Most glaciers in the world have been retreating at an alarming rate since the 19th century. According to the Intergovernmental Panel on Climate Change (IPCC) sixth assessment report, between 1993 to 2019 an average of 210 Gt of ice was lost annually – an after effect of climate change.
Another IPCC report on oceans and the cryosphere has revealed that the Hindu-Kush-Himalayan region faces the risk of losing more than 60% of its glaciers by 2100.
And it’s not just glaciers, but also disappearing reefs, raging forest fires – all grimly serve as a barometer of global warming. The message is loud and clear. Cutting emissions is not enough. The world immediately needs to invest in adapting to the changing climate.
It all starts with greening the grid
As with all the countries, one of the biggest challenges for achieving energy transition is transmission grids. This is because the new renewable energy capacities that are coming up across the world will serve little purpose without the power transmission grids to connect the green energy produced in renewable rich areas to the renewable deficit corners of the country.
In US and Europe, about 1,000 GW of solar projects and more than 500 GW of wind are in the interconnection queue – waiting to be connected to the grid.
India’s energy transition journey, however, serves as an all-important example of how the government is systematically going about achieving the 500 GW renewable energy target by 2030. Commendably, India’s installed renewable energy capacity today stands at 170GW.
Even as the Indian government has been inviting and encouraging companies to install solar panels and wind turbines, it is simultaneously working to build green energy corridors across the length and breadth of the country. This is because policy-makers have clearly understood that no energy transition is possible without transmission.
At the same time, it is also pertinent to note that some work has started on establishment of mechanisms to address ancillary services, green day-ahead markets, and real-time markets.
This will improve the effectiveness of handling imbalances of the grid. In parallel, equal attention would need to be given to energy storage solutions, and generation resource flexibility. India’s recently published guidelines on promotion of pumped storage hydro projects are a step in the right direction.
Mega plans and mega investments
According to a recent BloombergNEF report, staying on track for net zero will require annual expenditure on world’s electricity grids to jump more than threefold over the coming decades, from $274 billion to almost $1 trillion by 2050.
For a net zero world, BloombergNEF forecasts world transmission lines to almost triple by 2050, from the 2020 levels of about six million kms. As you can see in the graph below, the world will need a lot more transmission than what we have today.
Closer to home, the Transmission Roadmap announced by the government of India last year has been a game-changing step. It foresees a mega investment of INR2.44 trillion ($29 billion) in transmission projects that will connect mega solar parks and wind power zones with the Indian national grid.
It also envisages installation of battery energy storage capacity of 51.5 GW by 2030 to provide round-the-clock power to consumers. Considering that this capacity must be built in the next seven years, bulk of these projects, totalling anywhere between INR1.5 trillion ($18 billion) to INR1.75 trillion ($20 billion), are expected to be rolled out over the next two years.
Notably, in the next 18 months, INR 1.5 trillion ($18 billion) of transmission projects, will be coming up for bidding, making it the largest ever transmission project outlay in India.

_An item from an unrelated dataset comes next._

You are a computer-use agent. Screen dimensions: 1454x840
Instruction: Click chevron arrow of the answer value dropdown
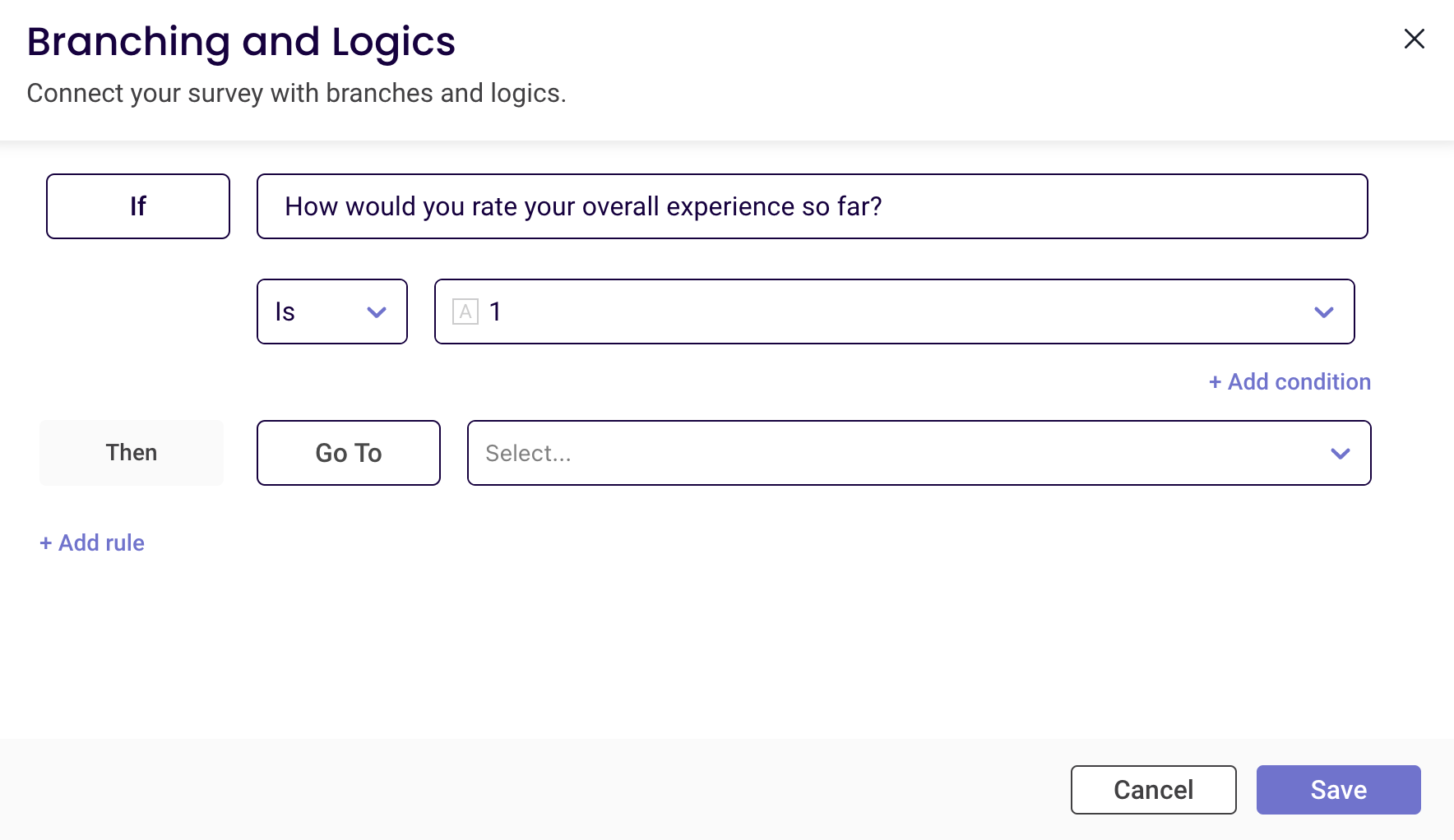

It will be also one of the largest transmission project awards on a public-private partnership basis happening anywhere in the world. Clocking $7 billion in a single year will be indeed phenomenal.
Moreover, India’s transmission system is both profitable and well-regulated, and provides tremendous opportunities for investors in terms of scale. Over the years, owing to private competition in the transmission space, it has also witnessed a rapidly growing pool of global capital amassing behind the projects.
Building transmission lines can be complex
While you can build a wind and solar plant in 18 months, building a transmission line in India, as in other countries, is complex. Challenges in the form of right of way, land, wildlife, forests and so on makes it all extremely difficult to complete a transmission system in the limited time of two and a half or three years.
More importantly, it is getting harder and harder with more organizations and more right-of-way issues. So, that’s an area that requires a lot of support from the government.
One must also note that most of the renewable energy capacity is connected to state transmission utilities. So, the efficiency and reliability of intra-state transmission networks are fundamental for evacuation of power.
Despite impressive growth, the state-level transmission sector continues to be plagued by issues such as right of way, inadequate investment, lack of financing access for state distribution companies and lack of competition in intra-state transmission development.
Development of the intra-state network is the next big revolution that is waiting to happen. Unless the weakest link of state-level transmission grid is addressed, there is no point solely investing upstream as the network infrastructure will remain under-utilized.
Going a step further, the inter-country linkage of transmission grids also merits consideration. As India pushes towards a low carbon transition by expanding its renewable energy capacity, its demand profile is seeing a shift.
Advanced renewable energy economies find that their power demand peaks for four hours from 5pm to 9pm. This is also the time when renewables, especially solar, are less available. This leads to a timing imbalance between peak demand and energy production.
This peak demand period would coincide with peak sunshine period in the Middle East/ African region and can play a role in supporting the Indian demand, as well as enable access to cheaper solar power.
It thereby becomes imperative to have connectivity by way of an inter-continental grid that leverages the time difference between such countries – wherein surplus renewable energy is injected from one country’s grid to another who needs it at that time.
Increasing access to electricity is vital
The solution to alleviate the vagaries of climate not only lies in banning fossil fuels but also in greatly increasing the amount of electricity available. Increasing access of electricity to the poorest will reduce emissions from burning fossil fuels and greatly improve living standards.
What's the World Economic Forum doing about the transition to clean energy?
Developed and energy-hungry cities will need more electricity to reliably power its ever-surmounting needs. The BloombergNEF report also states that the world’s electricity network will need to extend more than 152 million kilometres by 2050 to meet the demand of a net-zero world. A super grid that’s more than double the length of the grid today.
For climate change to decelerate, transmission capacity needs to accelerate. India is certainly leading by example and doing its bit. The world must take note and follow suit.